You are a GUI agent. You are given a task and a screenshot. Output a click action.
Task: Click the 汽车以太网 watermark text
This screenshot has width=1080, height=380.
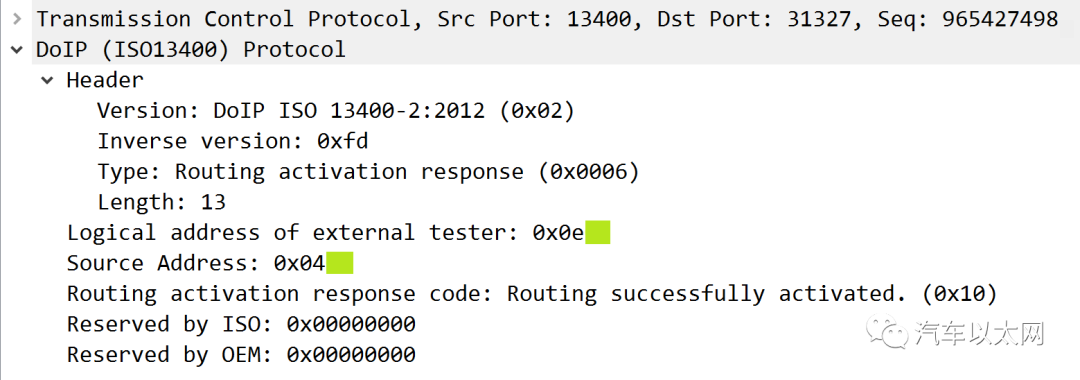click(980, 334)
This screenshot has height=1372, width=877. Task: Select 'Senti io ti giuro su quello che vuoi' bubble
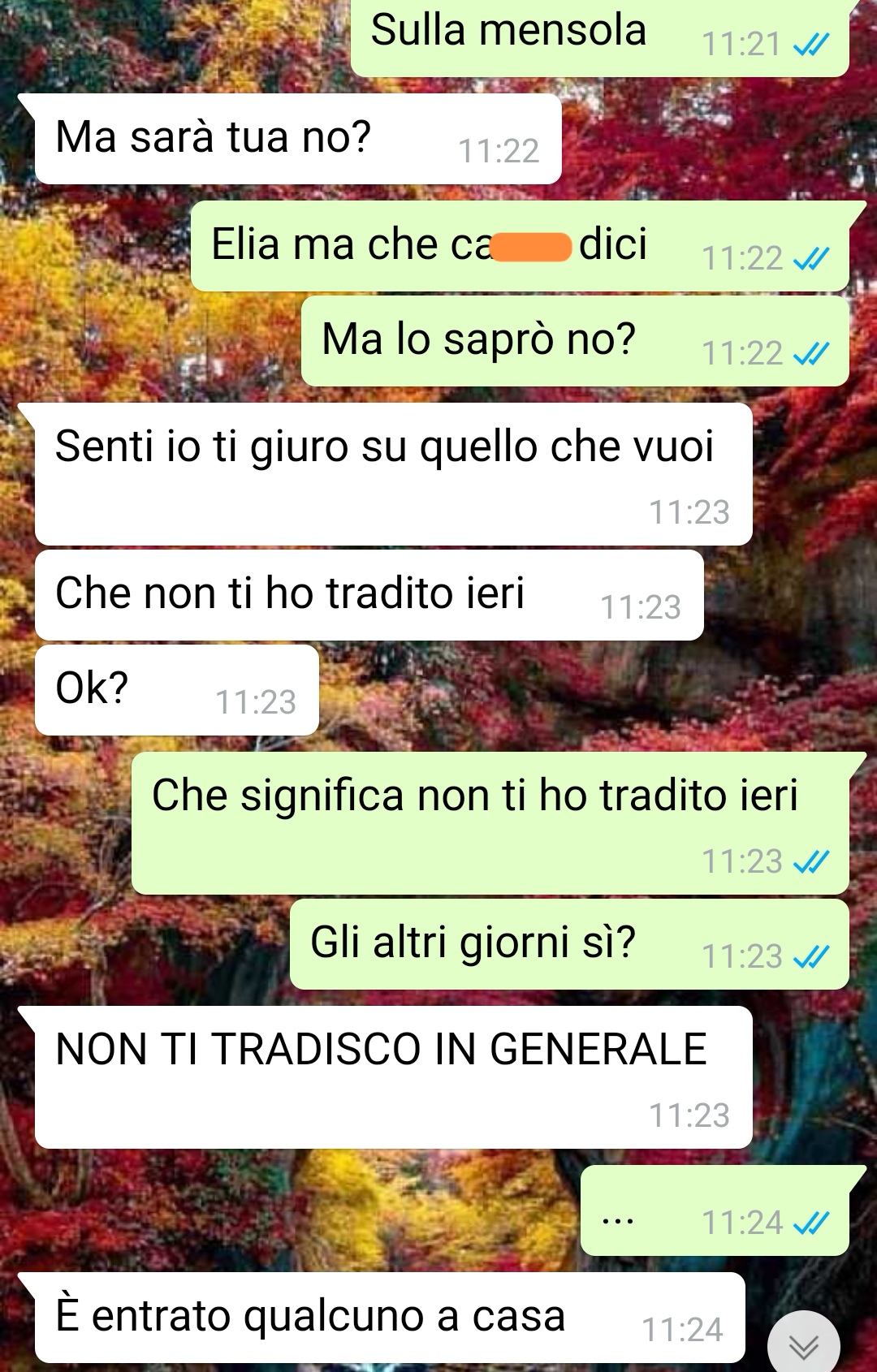[393, 474]
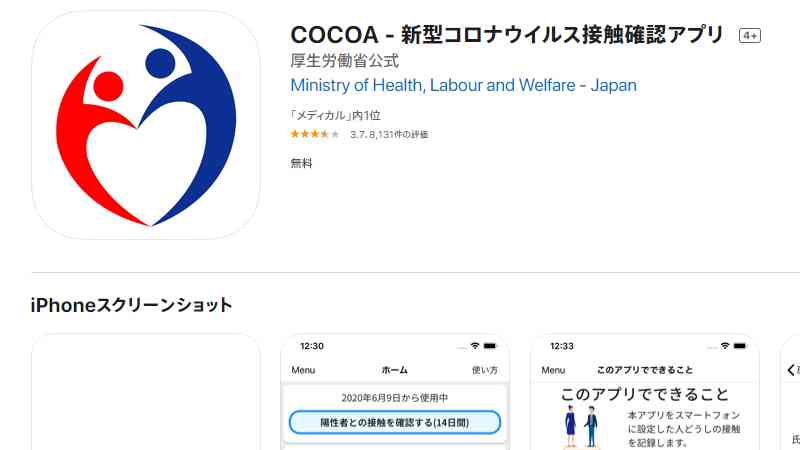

----

From the first line to the last, give the data again exactly, but without pictures.

You are a GUI agent. You are given a task and a screenshot. Output a click action.
Task: Click the 汽车以太网 watermark text
This screenshot has width=1080, height=380.
click(980, 334)
This screenshot has height=1372, width=877. Task: Select 'Senti io ti giuro su quello che vuoi' bubble
[393, 474]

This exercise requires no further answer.